--- PROBLEM SET ---
• 1. In the Futhark thread, switch "metaprogramming" to "code generation" and write out everything from "Thank you for" down to "there's value there." again.
• 2. Pick up the Futhark thread after its last line and keep it going.

--- ARTICLE ---
● ● ● ● ● ● ●

Designing a Programming Language for the Desert

keldaris · on June 19, 2018

How close is Futhark to being considered production-ready? How close is the generated code to hand-optimized OpenCL for real problems (I did look at the benchmarks, but only the Rodinia suite had comparison numbers, and those are trivial to beat)?

OpenCL is easy to write for anyone who knows C (far more people than fans of functional programming) and moderately difficult to write decently well. What's the value proposition of Futhark? Is it just that some people prefer writing in a functional DSL rather than C, or does it purport to enable some optimizations that are hard to write well manually?

Athas · on June 19, 2018

> How close is Futhark to being considered production-ready?

It's not 1.0 yet, and there are ways to trip up the compiler by accidentally writing irregular code (and the workarounds are nonobvious), but several people have used it productively (albeit non-production by most standards). Addressing this is part of the research we're doing, and we are quite sure we know how to get there.

> OpenCL is easy to write for anyone who knows C (far more people than fans of functional programming) and moderately difficult to write decently well. What's the value proposition of Futhark? Is it just that some people prefer writing in a functional DSL rather than C, or does it purport to enable some optimizations that are hard to write well manually?

In principle, a skilled GPU programmer can always outperform Futhark. The value proposition of Futhark is partly that you can obtain decent code without having low-level knowledge (usually within x2 of hand-written performance), and partly that even a skilled GPU programmer can get there much faster. Most low-level GPU languages (like OpenCL and CUDA) make it very hard to write code that is both fast and modular. For example, you might write some really nice CUDA kernel that operates on vectors, but there is no obvious way to apply it to every row of a matrix - probably you will have to write a new kernel from scratch; one that is very similar to the old one, but without direct code reuse. In Futhark, you would just 'map' the old function over the matrix, and let the compiler figure out how to turn it into one or more segmented operations.

Essentially, the Futhark compiler is not bound by the restriction that the optimised code should be maintainable by humans, so it is able to use inlining, duplication, fusion and a host of other transformations that are helpful for performance, but no sane programmer would write if they cared about the maintainability of their code.

In practice, Futhark usually gets beat on single primitive operations (matrix multiplication, FFT, etc), but at an application level, it tends to do well.

keldaris · on June 19, 2018

Thank you for the detailed response. I'll try to allocate a weekend to port some of my usual scientific GPGPU test cases to Futhark and see how it goes.

> Most low-level GPU languages (like OpenCL and CUDA) make it very hard to write code that is both fast and modular.

That's absolutely true, which is why a frequent solution is to achieve modularity by using simple metaprogramming to generate kernel code from higher level constraints. I understand Futhark aims to obviate at least a subset of these issues, so there's value there.

> Essentially, the Futhark compiler is not bound by the restriction that the optimised code should be maintainable by humans, so it is able to use inlining, duplication, fusion and a host of other transformations that are helpful for performance, but no sane programmer would write if they cared about the maintainability of their code.

● ● ● ● ● ● ●

--- RECORDED DATA ---
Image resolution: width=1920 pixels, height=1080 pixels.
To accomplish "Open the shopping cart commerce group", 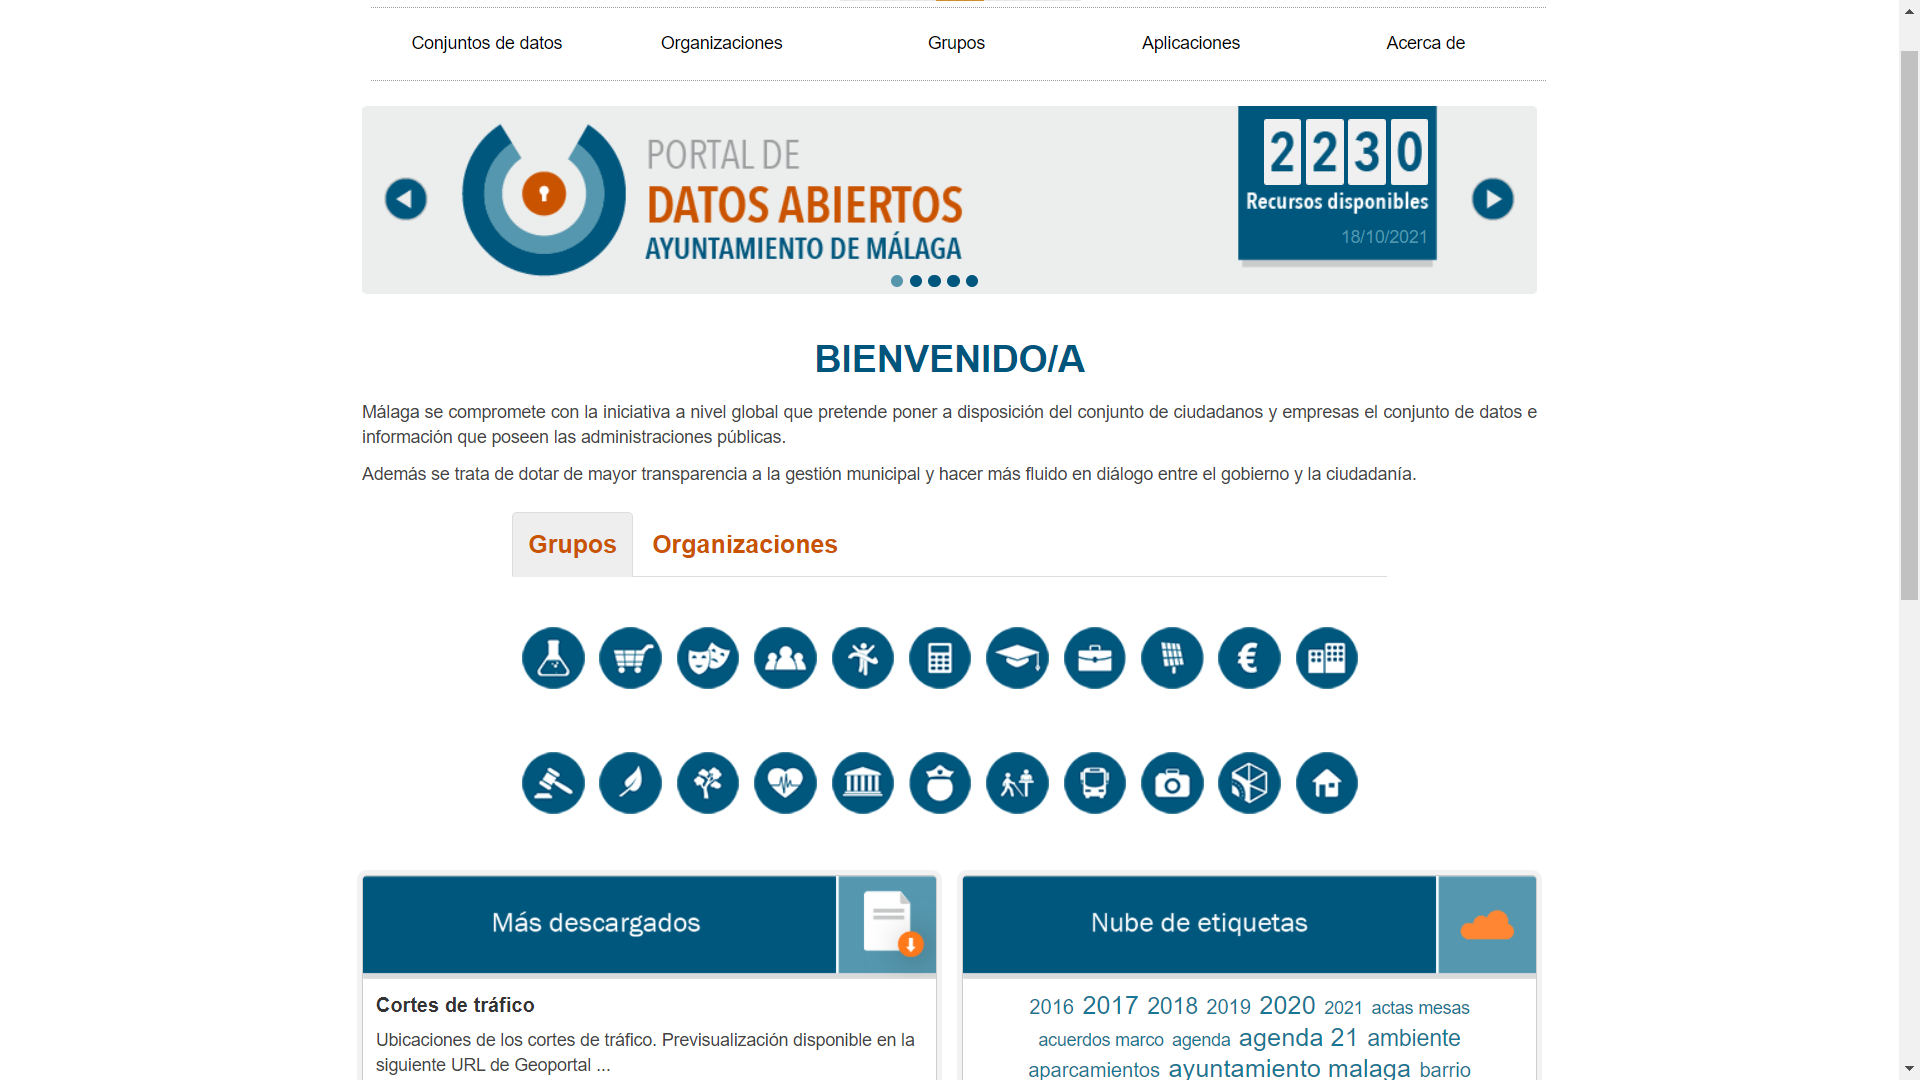I will [x=630, y=658].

● ● ● ● ● ● ●

--- THE ANSWERS ---
• 1.
Thank you for the detailed response. I'll try to allocate a weekend to port some of my usual scientific GPGPU test cases to Futhark and see how it goes.

> Most low-level GPU languages (like OpenCL and CUDA) make it very hard to write code that is both fast and modular.

That's absolutely true, which is why a frequent solution is to achieve modularity by using simple code generation to generate kernel code from higher level constraints. I understand Futhark aims to obviate at least a subset of these issues, so there's value there.

• 2.
Am I correct in assuming that you can still (easily) obtain, inspect and profile the Futhark-generated OpenCL code using the usual tools? I suppose a sensible workflow could be using Futhark to get as far as you can and then hand optimize the bottleneck kernels further.

> In practice, Futhark usually gets beat on single primitive operations (matrix multiplication, FFT, etc), but at an application level, it tends to do well.

Do you happen to know of any scientific/engineering applications (lattice Boltzmann methods, molecular dynamics, etc.) using Futhark in the wild? From a quick glance at the website it seemed like all of the applications are focused on image/video processing, any reason for that?

Athas · on June 19, 2018

> Am I correct in assuming that you can still (easily) obtain, inspect and profile the Futhark-generated OpenCL code using the usual tools? I suppose a sensible workflow could be using Futhark to get as far as you can and then hand optimize the bottleneck kernels further.

Sort of. Futhark generates pretty simple OpenCL host code, but there is not yet an obvious way to tie the generated kernels back to the original Futhark source code. As a result, it's easy enough to detect that some specific kernel is the bottleneck, and often also why, but it can be a bit of a puzzle to connect it to a part of the original program. While you can in principle edit the generated kernels yourself, it's not code that is at all nice to read or modify.

> Do you happen to know of any scientific/engineering applications (lattice Boltzmann methods, molecular dynamics, etc.) using Futhark in the wild?

No. Closest are simple things like nbody[0] simulations.

[0]: https://github.com/diku-dk/futhark-benchmarks/tree/master/ac...

> From a quick glance at the website it seemed like all of the applications are focused on image/video processing, any reason for that?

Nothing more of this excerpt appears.